**Task brief**
With nothing added or dropped, output every record below exactly.

**Given records**
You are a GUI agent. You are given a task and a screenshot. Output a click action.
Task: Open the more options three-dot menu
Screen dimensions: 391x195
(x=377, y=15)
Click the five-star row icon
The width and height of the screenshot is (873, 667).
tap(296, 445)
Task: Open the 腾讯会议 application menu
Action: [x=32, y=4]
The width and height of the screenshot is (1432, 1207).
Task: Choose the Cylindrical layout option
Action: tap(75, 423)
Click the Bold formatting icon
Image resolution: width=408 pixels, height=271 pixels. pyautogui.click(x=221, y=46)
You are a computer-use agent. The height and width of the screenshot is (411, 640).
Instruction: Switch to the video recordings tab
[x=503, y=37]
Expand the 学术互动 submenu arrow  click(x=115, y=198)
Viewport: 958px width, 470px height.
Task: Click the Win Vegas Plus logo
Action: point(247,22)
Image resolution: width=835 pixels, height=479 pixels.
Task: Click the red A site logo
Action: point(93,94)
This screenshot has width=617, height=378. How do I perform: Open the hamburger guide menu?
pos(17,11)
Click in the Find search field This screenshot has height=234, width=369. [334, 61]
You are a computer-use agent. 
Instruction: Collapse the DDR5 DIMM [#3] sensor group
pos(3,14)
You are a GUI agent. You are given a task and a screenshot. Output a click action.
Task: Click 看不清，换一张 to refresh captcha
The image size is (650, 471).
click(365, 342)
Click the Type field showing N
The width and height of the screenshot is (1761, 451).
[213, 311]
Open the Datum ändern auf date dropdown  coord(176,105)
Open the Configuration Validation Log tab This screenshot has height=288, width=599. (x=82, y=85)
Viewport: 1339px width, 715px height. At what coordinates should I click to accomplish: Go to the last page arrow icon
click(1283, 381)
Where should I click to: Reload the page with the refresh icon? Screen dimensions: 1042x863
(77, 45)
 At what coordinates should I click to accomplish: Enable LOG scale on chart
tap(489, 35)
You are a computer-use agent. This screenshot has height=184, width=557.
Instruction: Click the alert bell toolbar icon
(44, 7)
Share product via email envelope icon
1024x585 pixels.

**Solved exercise**
You are a GUI agent. You are given a task and a screenshot. Output a click action.
Task: Open the more options three-dot menu
Screen dimensions: 391x195
(x=377, y=15)
Click the five-star row icon
The width and height of the screenshot is (873, 667).
tap(296, 445)
Task: Open the 腾讯会议 application menu
Action: [x=32, y=4]
The width and height of the screenshot is (1432, 1207).
Task: Choose the Cylindrical layout option
Action: tap(75, 423)
Click the Bold formatting icon
Image resolution: width=408 pixels, height=271 pixels. pyautogui.click(x=221, y=46)
You are a computer-use agent. The height and width of the screenshot is (411, 640).
Instruction: Switch to the video recordings tab
[x=503, y=37]
Expand the 学术互动 submenu arrow  click(x=115, y=198)
Viewport: 958px width, 470px height.
Task: Click the Win Vegas Plus logo
Action: point(247,22)
Image resolution: width=835 pixels, height=479 pixels.
Task: Click the red A site logo
Action: point(93,94)
This screenshot has width=617, height=378. How do I perform: Open the hamburger guide menu?
pos(17,11)
Click in the Find search field This screenshot has height=234, width=369. [334, 61]
You are a computer-use agent. 
Instruction: Collapse the DDR5 DIMM [#3] sensor group
pos(3,14)
You are a GUI agent. You are given a task and a screenshot. Output a click action.
Task: Click 看不清，换一张 to refresh captcha
The image size is (650, 471).
click(365, 342)
Click the Type field showing N
The width and height of the screenshot is (1761, 451).
[213, 311]
Open the Datum ändern auf date dropdown  coord(176,105)
Open the Configuration Validation Log tab This screenshot has height=288, width=599. (x=82, y=85)
Viewport: 1339px width, 715px height. At what coordinates should I click to accomplish: Go to the last page arrow icon
click(1283, 381)
Where should I click to: Reload the page with the refresh icon? Screen dimensions: 1042x863
(77, 45)
 At what coordinates should I click to accomplish: Enable LOG scale on chart
tap(489, 35)
You are a computer-use agent. This screenshot has height=184, width=557.
Instruction: Click the alert bell toolbar icon
(44, 7)
Share product via email envelope icon
1024x585 pixels.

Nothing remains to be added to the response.